:: Work request ::
Hand back all of the records exactly as they read.

+++

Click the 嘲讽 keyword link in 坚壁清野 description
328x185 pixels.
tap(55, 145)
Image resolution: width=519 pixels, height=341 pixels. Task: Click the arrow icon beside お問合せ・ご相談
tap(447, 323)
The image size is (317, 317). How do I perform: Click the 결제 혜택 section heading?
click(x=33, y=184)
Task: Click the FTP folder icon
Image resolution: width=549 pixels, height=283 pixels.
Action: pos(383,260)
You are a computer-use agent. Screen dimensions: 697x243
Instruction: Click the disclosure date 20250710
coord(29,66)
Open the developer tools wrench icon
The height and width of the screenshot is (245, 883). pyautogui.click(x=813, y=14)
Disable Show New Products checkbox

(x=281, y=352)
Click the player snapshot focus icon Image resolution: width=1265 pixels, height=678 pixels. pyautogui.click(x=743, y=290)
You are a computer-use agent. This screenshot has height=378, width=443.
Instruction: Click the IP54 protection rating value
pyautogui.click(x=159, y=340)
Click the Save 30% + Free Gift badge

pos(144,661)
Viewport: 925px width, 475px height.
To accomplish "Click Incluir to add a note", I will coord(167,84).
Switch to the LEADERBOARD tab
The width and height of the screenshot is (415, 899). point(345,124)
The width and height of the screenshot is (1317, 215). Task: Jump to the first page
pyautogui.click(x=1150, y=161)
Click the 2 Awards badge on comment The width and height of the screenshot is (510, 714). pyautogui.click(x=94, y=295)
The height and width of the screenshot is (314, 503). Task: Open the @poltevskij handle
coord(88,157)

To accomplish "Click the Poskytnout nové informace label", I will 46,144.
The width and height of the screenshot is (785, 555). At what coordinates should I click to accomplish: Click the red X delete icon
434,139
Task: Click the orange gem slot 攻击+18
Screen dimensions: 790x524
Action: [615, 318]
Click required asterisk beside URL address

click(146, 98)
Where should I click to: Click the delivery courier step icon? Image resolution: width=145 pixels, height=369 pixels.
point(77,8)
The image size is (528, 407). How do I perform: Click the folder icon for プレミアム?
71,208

+++

:: Response to this task ::
Click the 嘲讽 keyword link in 坚壁清野 description
328x185 pixels.
tap(55, 145)
Image resolution: width=519 pixels, height=341 pixels. Task: Click the arrow icon beside お問合せ・ご相談
tap(447, 323)
The image size is (317, 317). How do I perform: Click the 결제 혜택 section heading?
click(x=33, y=184)
Task: Click the FTP folder icon
Image resolution: width=549 pixels, height=283 pixels.
Action: pos(383,260)
You are a computer-use agent. Screen dimensions: 697x243
Instruction: Click the disclosure date 20250710
coord(29,66)
Open the developer tools wrench icon
The height and width of the screenshot is (245, 883). pyautogui.click(x=813, y=14)
Disable Show New Products checkbox

(x=281, y=352)
Click the player snapshot focus icon Image resolution: width=1265 pixels, height=678 pixels. pyautogui.click(x=743, y=290)
You are a computer-use agent. This screenshot has height=378, width=443.
Instruction: Click the IP54 protection rating value
pyautogui.click(x=159, y=340)
Click the Save 30% + Free Gift badge

pos(144,661)
Viewport: 925px width, 475px height.
To accomplish "Click Incluir to add a note", I will coord(167,84).
Switch to the LEADERBOARD tab
The width and height of the screenshot is (415, 899). point(345,124)
The width and height of the screenshot is (1317, 215). Task: Jump to the first page
pyautogui.click(x=1150, y=161)
Click the 2 Awards badge on comment The width and height of the screenshot is (510, 714). pyautogui.click(x=94, y=295)
The height and width of the screenshot is (314, 503). Task: Open the @poltevskij handle
coord(88,157)

To accomplish "Click the Poskytnout nové informace label", I will 46,144.
The width and height of the screenshot is (785, 555). At what coordinates should I click to accomplish: Click the red X delete icon
434,139
Task: Click the orange gem slot 攻击+18
Screen dimensions: 790x524
Action: [615, 318]
Click required asterisk beside URL address

click(146, 98)
Where should I click to: Click the delivery courier step icon? Image resolution: width=145 pixels, height=369 pixels.
point(77,8)
The image size is (528, 407). How do I perform: Click the folder icon for プレミアム?
71,208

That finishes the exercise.